An ongoing investigation by the Vera Institute of Justice, has uncovered 59 additional New York City foster care children--between July and September--who may have been used in AIDS drug / vaccine trials in violation of federal regulations. This brings the tentative total number of mostly minority children involved, to 773.

These children were enrolled in the risky experimental trials in violation of federal regulations. They were used as experimental subjects without legal informed consent and without an independent advocate authorized to serve the children's best interest. The Vera Institute investigation is charged with finding out not only how many children were involved in the experiments and to ascertain what happened to those children.

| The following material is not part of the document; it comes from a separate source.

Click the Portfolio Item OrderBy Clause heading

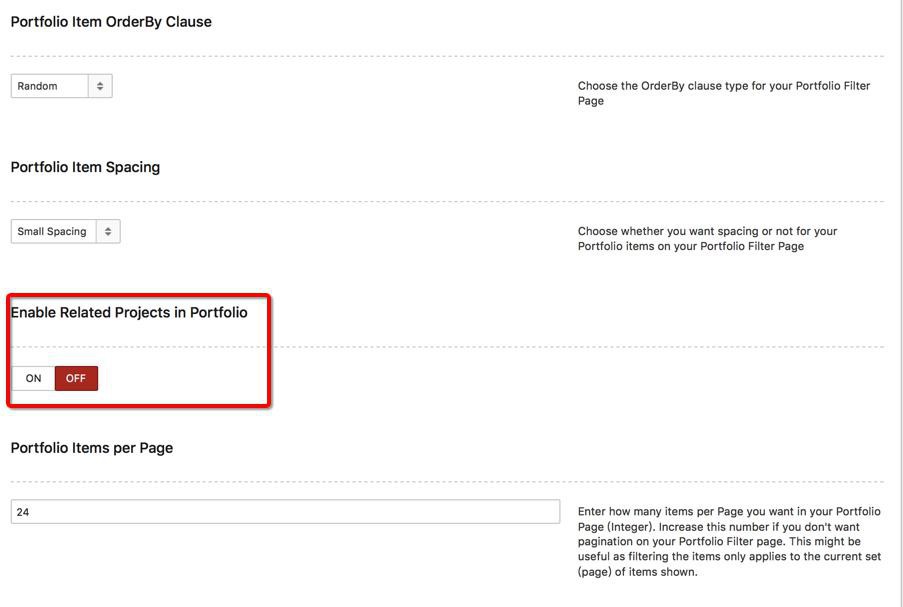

The investigation by the Vera Institute follows an investigation by the federal Office of Human Research Protections which was initiated by a complaint filed by The Alliance for Human Research Protection March 10, 2004: [Link]

The investigation, however, is being hampered by administrators of Columbia Presbyterian hospital, which had a major involvement in the experimental drug and vaccine trials. Despite repeated requests by the Vera Institute, Columbia administrators have thus far refused to provide access to the medical records of the foster care children who were enrolled in the trials. This is a demonstration of abuse of power by medical institutions that hugely benefit from taxpayer support.

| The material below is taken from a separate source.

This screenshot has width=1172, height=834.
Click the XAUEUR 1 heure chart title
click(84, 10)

In February, 2006, OHRP found Columbia University Medical Center (CUMC) New York /Presbyterian Hospital in non-compliance with federal research protection regulations. See OHRP letter at: [Link]
The number of HIV-infected foster kids under the city's care who may have been steered into experimental drug trials in the 1990s has grown to 773, a report says.
The Vera Institute of Justice, which is probing the clinical trials, says 59 potential cases were added between July and September in response to data found in old case files. When the review began in 2005, the caseload was estimated at 465.
The Administration for Children's Services hired Vera in response to 2004 Post articles exposing the practice in 2004. Public Advocate Betsy Gotbaum, who's called for independent oversight over ACS, says the new numbers prove her point.
Vera is preparing a report on whether proper enrolling and monitoring procedures were followed.